§ **Assignment**
In the tutorial passage on cheese listing validation, decide whether each statement agrees with the text: 1. Without an added annotation, the validator does not check the objects in the cheeseListings array when it processes the User object. 2. After @Assert\Valid() was added, the request returned a 500 status code. 3. The commenter's PUT request to update the price on an existing cheese listing did not work.

§ **Document passage**
--- START ---

Nope! It allowed the CheeseListing to save with no title, even though we have validation to prevent that! That's because, as we talked about earlier, when the validator processes the User object, it doesn't automatically cascade down into the cheeseListings array and also validate those objects. You can force that by adding @Assert\Valid().

... lines 1 - 22
class User implements UserInterface
{
... lines 25 - 58
/**
... lines 60 - 61
* @Assert\Valid()
*/
private $cheeseListings;
... lines 65 - 185
}

Let's make sure that did the trick: go back up, bump the email and username to be unique again and... Execute! Perfect! A 400 status code because:

the cheeseListings[0].title field should not be blank.

Ok, we've talked about how to add new cheese listings to an user - either by passing the IRI of an existing CheeseListing or embedding data to create a new CheeseListing. But what would happen if a user had 2 cheese listings... and we made a request to edit that User... and only included the IRI of one of those listings? That should... remove the missing CheeseListing from the user, right? Does that work? And if so, does it set that CheeseListing's owner to null? Or does it delete it entirely? Let's find some answers next!

Leave a comment!

  • 2019-08-26 weaverryan

    Hey Christopher Hoyos!

    Ha! Nice question. Tough question :). I think the answer is... yes! Um, maybe :P.

    So, I tried this using this tutorial. Specifically, a made a PUT request to /api/users/8 and tried to update the "price" field on an existing cheeseListing with this body


    {
    "cheeseListings": [
    {
    "@id": "/api/cheeses/1",
    "price": 500
    }
    ]
    }

    This DOES work. Assuming you've got all of your serialization groups set up (in this case, a user:write group is used when deserializing a User object and I've also added that same group to the CheeseListing.price property so that it can be updated), then it works just fine. This is a bit of a different result than you were getting... and I'm not sure why (well, your request and response body didn't look quite right to me - there should be an extra { } around each item inside the collection [] but I wasn't sure if that was a typo).

--- END ---

§ **Given entries**
--- START ---

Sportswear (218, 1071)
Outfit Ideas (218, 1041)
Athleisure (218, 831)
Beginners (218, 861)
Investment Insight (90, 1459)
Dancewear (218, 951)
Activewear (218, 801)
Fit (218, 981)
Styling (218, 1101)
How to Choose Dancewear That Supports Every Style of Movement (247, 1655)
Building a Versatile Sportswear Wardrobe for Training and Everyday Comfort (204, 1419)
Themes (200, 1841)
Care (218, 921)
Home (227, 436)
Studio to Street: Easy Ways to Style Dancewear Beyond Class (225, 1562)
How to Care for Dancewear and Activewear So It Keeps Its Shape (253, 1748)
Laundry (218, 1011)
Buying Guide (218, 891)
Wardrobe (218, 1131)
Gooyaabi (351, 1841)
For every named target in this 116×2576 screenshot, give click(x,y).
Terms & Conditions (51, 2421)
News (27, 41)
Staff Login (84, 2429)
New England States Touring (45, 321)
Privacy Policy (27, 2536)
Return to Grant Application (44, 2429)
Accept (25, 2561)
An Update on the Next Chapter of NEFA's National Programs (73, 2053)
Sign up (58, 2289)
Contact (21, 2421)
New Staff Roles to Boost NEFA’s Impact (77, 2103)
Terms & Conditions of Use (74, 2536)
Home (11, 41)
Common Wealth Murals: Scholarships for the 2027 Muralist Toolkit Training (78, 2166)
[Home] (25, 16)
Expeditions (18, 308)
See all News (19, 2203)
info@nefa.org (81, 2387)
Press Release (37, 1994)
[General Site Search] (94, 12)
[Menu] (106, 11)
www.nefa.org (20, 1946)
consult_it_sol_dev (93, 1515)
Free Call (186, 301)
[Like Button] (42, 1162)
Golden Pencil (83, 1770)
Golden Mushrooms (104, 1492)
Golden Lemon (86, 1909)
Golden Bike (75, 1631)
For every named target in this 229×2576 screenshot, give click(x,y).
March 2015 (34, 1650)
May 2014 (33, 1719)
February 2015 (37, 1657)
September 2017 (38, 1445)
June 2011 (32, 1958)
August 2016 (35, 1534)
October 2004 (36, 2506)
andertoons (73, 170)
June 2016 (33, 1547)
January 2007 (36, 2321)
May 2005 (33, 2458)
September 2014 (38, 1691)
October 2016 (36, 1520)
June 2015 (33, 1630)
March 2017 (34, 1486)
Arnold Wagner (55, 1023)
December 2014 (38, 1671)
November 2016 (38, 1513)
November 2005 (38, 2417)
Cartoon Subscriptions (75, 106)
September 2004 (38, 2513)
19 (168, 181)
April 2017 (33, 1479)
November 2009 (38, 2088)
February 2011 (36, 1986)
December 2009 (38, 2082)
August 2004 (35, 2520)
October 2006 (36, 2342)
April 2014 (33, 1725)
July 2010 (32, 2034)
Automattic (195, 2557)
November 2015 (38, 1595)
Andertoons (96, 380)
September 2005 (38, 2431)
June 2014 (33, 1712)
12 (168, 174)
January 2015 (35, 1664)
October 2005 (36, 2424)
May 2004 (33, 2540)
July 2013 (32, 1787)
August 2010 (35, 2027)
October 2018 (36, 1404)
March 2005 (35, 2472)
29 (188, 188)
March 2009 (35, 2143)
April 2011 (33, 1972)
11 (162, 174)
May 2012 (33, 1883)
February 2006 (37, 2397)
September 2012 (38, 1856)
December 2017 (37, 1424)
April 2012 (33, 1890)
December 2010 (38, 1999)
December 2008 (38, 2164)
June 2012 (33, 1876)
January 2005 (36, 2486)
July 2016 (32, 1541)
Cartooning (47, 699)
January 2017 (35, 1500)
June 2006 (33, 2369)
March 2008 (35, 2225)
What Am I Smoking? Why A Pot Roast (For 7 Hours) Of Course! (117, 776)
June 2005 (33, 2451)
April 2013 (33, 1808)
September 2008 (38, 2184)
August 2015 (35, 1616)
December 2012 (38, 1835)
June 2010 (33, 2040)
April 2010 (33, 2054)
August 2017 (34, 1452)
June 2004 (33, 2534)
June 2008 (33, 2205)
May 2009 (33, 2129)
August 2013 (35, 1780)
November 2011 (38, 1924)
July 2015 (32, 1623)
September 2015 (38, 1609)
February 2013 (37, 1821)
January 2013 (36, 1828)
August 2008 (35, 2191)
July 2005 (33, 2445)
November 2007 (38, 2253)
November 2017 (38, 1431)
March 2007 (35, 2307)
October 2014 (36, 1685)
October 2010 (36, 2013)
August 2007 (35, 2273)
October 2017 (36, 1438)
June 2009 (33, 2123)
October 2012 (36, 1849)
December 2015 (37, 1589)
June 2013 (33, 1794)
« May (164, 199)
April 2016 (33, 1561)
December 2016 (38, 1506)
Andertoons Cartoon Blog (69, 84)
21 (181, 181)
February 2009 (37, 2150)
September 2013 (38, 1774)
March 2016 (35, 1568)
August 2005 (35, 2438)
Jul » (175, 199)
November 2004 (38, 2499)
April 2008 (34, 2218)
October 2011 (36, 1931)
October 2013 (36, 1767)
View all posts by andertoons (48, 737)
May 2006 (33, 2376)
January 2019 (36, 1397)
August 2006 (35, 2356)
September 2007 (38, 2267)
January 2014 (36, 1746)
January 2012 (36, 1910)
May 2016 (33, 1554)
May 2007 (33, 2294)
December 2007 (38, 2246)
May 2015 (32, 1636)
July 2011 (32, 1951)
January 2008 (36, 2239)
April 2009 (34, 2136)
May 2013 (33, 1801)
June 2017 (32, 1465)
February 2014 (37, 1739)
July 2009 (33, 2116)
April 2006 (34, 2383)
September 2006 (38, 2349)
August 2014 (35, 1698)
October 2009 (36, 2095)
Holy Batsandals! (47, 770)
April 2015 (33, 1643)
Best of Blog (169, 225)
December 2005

--- END ---

§ **Output**
1. Yes: "it doesn't automatically cascade down into the cheeseListings array and also validate those objects."
2. No: "A 400 status code because"
3. No: "This DOES work."